[ARBEITSANWEISUNG]: Extrahieren Sie wörtlich aus dem Textauszug zur Duisburger Kriminalität der 1920er Jahre die Passage, die mit „Kaum ein Thema“ einsetzt und bis einschließlich „Mordwaffe eine Stickschere.“ reicht.

[TEXTAUSZUG]:
Spektakuläre Verbrechen, Alltagskriminalität, Straßenkämpfe und Antisemitismus in Duisburg: Die 1920er Jahre waren alles andere als golden.
Kaum ein Thema weckt so starke Emotionen wie Kriminalität. Doch ein Blick in Zeitungsartikel von vor rund 100 Jahren räumt mit dem Klischee der „guten alten Zeit“ auf. Die Zwanziger Jahre waren alles andere als golden. Einerseits war das Jahrzehnt von einer tiefen Zerrissenheit geprägt, neben technischen und künstlerischen Innovationen gab es Angst, Not und Elend und einen immer offener zu Tage tretenden Antisemitismus.
Spektakuläre Verbrechen
Von Frauen verübte Gewalttaten, insbesondere Tötungsdelikte, waren selten. Der Fall der 19-jährigen Käthe Hagedorn aus Duisburg löste daher besonderes Entsetzen und tiefe Trauer aus. So heißt es in einem Artikel der Rhein- und Ruhr Zeitung vom 26.6.1926: „Der Mord an den beiden Kindern in Wanheimerort hat die Duisburger Bevölkerung in lebhafte Erregung versetzt.“ Die Kindermörderin Hagedorn benutzte als Mordwaffe eine Stickschere.

[ANGEZEIGTE ZEILEN]:

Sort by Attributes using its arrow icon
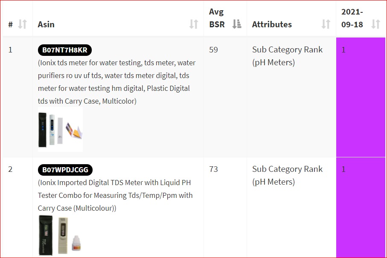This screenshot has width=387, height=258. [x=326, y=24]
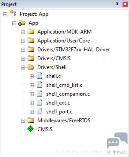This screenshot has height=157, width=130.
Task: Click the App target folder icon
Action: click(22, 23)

---

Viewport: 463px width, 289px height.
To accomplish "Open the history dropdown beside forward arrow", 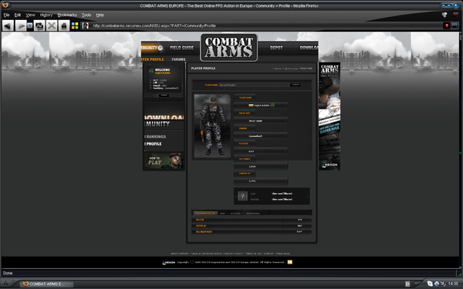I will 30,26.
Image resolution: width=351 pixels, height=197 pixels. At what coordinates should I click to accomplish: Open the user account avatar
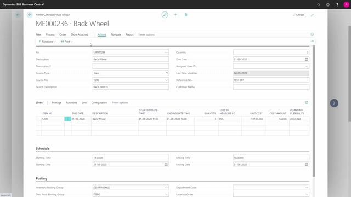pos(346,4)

[LÖSUNG]:
Kaum ein Thema weckt so starke Emotionen wie Kriminalität. Doch ein Blick in Zeitungsartikel von vor rund 100 Jahren räumt mit dem Klischee der „guten alten Zeit“ auf. Die Zwanziger Jahre waren alles andere als golden. Einerseits war das Jahrzehnt von einer tiefen Zerrissenheit geprägt, neben technischen und künstlerischen Innovationen gab es Angst, Not und Elend und einen immer offener zu Tage tretenden Antisemitismus.
Spektakuläre Verbrechen
Von Frauen verübte Gewalttaten, insbesondere Tötungsdelikte, waren selten. Der Fall der 19-jährigen Käthe Hagedorn aus Duisburg löste daher besonderes Entsetzen und tiefe Trauer aus. So heißt es in einem Artikel der Rhein- und Ruhr Zeitung vom 26.6.1926: „Der Mord an den beiden Kindern in Wanheimerort hat die Duisburger Bevölkerung in lebhafte Erregung versetzt.“ Die Kindermörderin Hagedorn benutzte als Mordwaffe eine Stickschere.